» **待完成任务**
在这段关于早产与胎膜孕激素撤退的文档片段中，预实验发现糖皮质激素通过上调哪一种胎膜孕激素代谢酶的表达来制约孕激素的作用？

早产是新生儿死亡的首要原因，阐明人类分娩机制是有效防治早产的重要前提。孕激素是维持妊娠的主要激素，但人类妊娠晚期母血孕激素水平并未下降，因此研究分娩启动中孕激素功能性撤退的机制具有临床意义。胎膜是分娩启动信号的重要来源，由其再生的糖皮质激素促进胎膜前列腺素合成是分娩启动关键事件之一，但孕激素却制约糖皮质激素这一促分娩作用的发挥。我们预实验发现糖皮质激素通过上调胎膜孕激素代谢酶AKR1C1表达的方式制约孕激素的作用从而导致胎膜孕激素功能性撤退。本项目我们将夯实糖皮质激素诱导的胎膜AKR1C1在分娩启动中的作用并探讨其机制，为早产防治提供新思路。

Preterm birth is the leading cause of neonatal death. To prevent and combat preterm birth effectively, it is crucial to elucidate the mechanisms which lead to human parturition. Progesterone plays a dominant role in the maintenance of pregnancy. However, a decline in circulating progesterone levels does not occur prior to parturition in humans. Therefore, it is of clinical significance to understand the functional withdrawal of progesterone in late gestation. Fetal membranes contribute triggering signals for parturition and the up-regulation of prostaglandins synthesis by glucocorticoids regenerated in the fetal membranes is one of crucial events in the initiation of labor, which is attenuated by progesterone during gestation. Our preliminary study showed that glucocorticoids might induce the functional withdrawal of progesterone by up-regulating the expression of AKR1C1, an enzyme associated with progesterone metabolism, in the fetal membranes. In this proposed study, we will further validate the role of glucocorticoid-induced AKR1C1 expression in the functional withdrawal of progesterone in the fetal membranes in human parturition and investigate the underlying mechanisms with an aim to develop novel strategies for the prevention of preterm birth.

» **提取条目**

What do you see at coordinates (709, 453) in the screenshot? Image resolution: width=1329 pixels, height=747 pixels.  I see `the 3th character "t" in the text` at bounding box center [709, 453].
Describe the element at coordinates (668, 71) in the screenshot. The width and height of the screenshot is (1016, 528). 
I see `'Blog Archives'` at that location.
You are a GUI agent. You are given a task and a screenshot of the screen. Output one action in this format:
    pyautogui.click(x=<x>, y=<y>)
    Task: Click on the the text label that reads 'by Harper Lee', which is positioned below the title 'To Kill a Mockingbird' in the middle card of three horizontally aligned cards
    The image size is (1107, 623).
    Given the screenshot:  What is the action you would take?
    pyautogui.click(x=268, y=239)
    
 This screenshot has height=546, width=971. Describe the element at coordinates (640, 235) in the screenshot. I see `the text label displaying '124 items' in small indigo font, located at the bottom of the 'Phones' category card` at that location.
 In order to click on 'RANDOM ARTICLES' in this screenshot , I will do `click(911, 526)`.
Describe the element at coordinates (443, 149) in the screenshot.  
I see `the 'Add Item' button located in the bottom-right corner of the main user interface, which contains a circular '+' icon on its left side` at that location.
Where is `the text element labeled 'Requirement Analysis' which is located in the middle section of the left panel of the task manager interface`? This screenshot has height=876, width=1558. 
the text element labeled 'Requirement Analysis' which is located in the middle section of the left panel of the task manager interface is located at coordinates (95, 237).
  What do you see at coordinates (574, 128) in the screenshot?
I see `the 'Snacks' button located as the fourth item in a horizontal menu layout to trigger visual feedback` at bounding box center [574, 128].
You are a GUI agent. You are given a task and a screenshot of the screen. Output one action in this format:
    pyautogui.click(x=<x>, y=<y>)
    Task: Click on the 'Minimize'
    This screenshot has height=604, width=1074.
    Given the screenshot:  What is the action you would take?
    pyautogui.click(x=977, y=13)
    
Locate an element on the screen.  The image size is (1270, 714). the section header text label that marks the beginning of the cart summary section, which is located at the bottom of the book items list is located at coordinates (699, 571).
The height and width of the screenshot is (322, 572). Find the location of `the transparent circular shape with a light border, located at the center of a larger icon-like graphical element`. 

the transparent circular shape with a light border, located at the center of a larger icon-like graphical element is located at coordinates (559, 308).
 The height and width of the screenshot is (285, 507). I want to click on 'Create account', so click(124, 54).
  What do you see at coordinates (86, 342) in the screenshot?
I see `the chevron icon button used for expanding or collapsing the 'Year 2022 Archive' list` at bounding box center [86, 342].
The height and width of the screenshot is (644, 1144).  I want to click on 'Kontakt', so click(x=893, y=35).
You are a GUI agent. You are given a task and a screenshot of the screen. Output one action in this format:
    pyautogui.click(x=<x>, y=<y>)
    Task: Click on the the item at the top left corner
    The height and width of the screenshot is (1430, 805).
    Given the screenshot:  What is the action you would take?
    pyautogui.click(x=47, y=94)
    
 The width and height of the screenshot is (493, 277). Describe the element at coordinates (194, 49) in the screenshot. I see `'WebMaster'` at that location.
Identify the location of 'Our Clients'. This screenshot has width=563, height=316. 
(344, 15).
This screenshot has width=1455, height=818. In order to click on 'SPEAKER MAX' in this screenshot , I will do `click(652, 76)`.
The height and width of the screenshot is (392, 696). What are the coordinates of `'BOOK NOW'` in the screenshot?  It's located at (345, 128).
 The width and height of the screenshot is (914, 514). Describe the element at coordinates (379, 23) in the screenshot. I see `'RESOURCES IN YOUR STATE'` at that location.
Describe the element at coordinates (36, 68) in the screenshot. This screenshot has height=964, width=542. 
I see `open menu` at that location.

» **结果如下**
AKR1C1。